* ACTIVITY LIST:
- A) Answer these questions using the monkeypox explainer:
(i) On what day did the World Health Organisation declare the outbreak a public health emergency of international concern?
(ii) How many deaths from monkeypox have been reported?
(iii) Counting monkeypox, how many health emergencies has WHO declared?
- B) In the monkeypox explainer, switch "24 hours" to "48 hours" and give the stretch from "Governments are now" through "public emergency declared?" again.

* EXTRACT PROVIDED:
>>>>>

ST Explains: Monkeypox is a global health emergency. What happens now?

People waiting in line to receive the monkeypox vaccine in Brooklyn on July 17, 2022. PHOTO: AFP

The World Health Organisation on Saturday (July 23) declared the monkeypox outbreak a public health emergency of international concern (PHEIC), the highest level of alert for a disease, due to its rapid spread around the world.

Monkeypox, endemic to West and Central Africa, has spread in the past two months with more than 16,00 cases in 75 countries and territories. A large number of cases have been reported from Europe. The infectious disease is related to the smallpox virus that was eradicated in 1980, but is far less severe.

What does the PHEIC declaration mean?

This means that WHO views monkeypox as a serious threat to public health with international spread that warrants an integrated, international approach.

In the United States, the White House said it was a "call to action for the world community to stop the spread of this virus".

Governments are now expected to face pressure to acknowledge the growing problem and take action. WHO member states must now report any potential monkeypox cases within 24 hours; non-member countries can also report potential cases or outbreaks.

The declaration is also expected to open up funding for research into the disease. WHO head Tedros Adhanom Ghebreyesus said the declaration would help speed up the development of vaccines.

Vaccines and anti-viral medication for smallpox are being used to treat monkeypox.

When is a public emergency declared?

While considering an outbreak's health risks, including global transmissibility, WHO convenes an international panel of experts - an emergency committee - to advise on the response.

A disease is categorised as a PHEIC when it is deemed to pose a risk to public health as it is spreading globally, thus requiring a coordinated international response.

Monkeypox's mortality is low, with five reported deaths, and vaccines are available. These factors divided WHO's 16-member emergency committee on the outbreak's classification, but Dr Tedros made the call to declare a health emergency.

Trade or travel restrictions, such as those in response to Covid-19, may be required to curb the spread - although none have been declared for monkeypox yet.

Monkeypox is the seventh health emergency declared by WHO, the first since January 2020's Covid-19 declaration. Others include swine flu in 2009, Ebola in 2014 and 2019, Zika virus in 2016, and polio virus in 2014.

Covid-19 and polio are still ongoing health emergencies.

What are the next steps?

The concern now is of a continuing international spread of the disease, especially as experts do not fully know its modes of transmission.

<<<<<

* DATA EXTRACT:
>>>>>

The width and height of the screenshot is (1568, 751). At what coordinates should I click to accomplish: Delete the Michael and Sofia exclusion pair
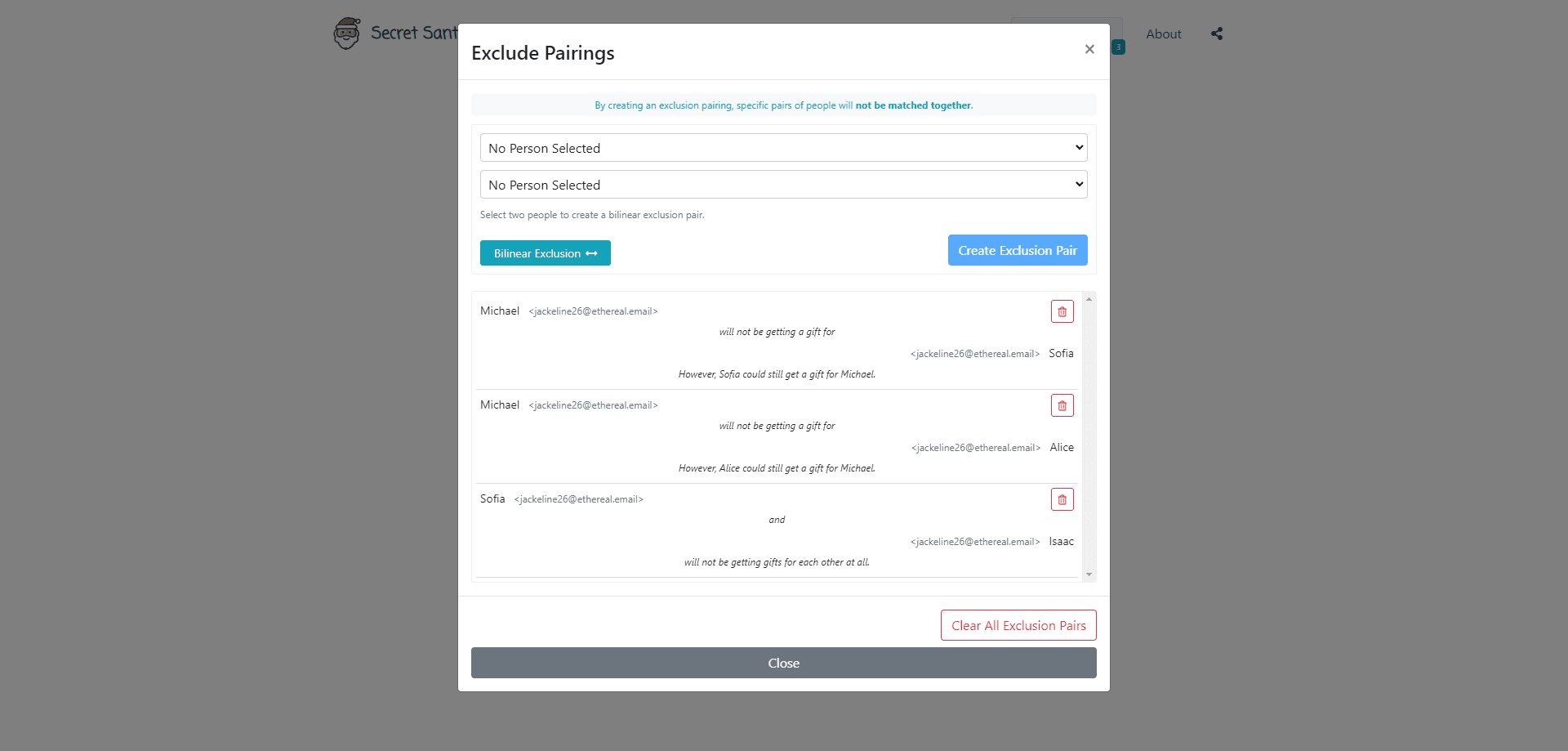[x=1062, y=311]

<<<<<

* OUTPUTS BY TASK:
- A)
(i) Saturday, July 23
(ii) Five
(iii) Seven

- B)
Governments are now expected to face pressure to acknowledge the growing problem and take action. WHO member states must now report any potential monkeypox cases within 48 hours; non-member countries can also report potential cases or outbreaks.

The declaration is also expected to open up funding for research into the disease. WHO head Tedros Adhanom Ghebreyesus said the declaration would help speed up the development of vaccines.

Vaccines and anti-viral medication for smallpox are being used to treat monkeypox.

When is a public emergency declared?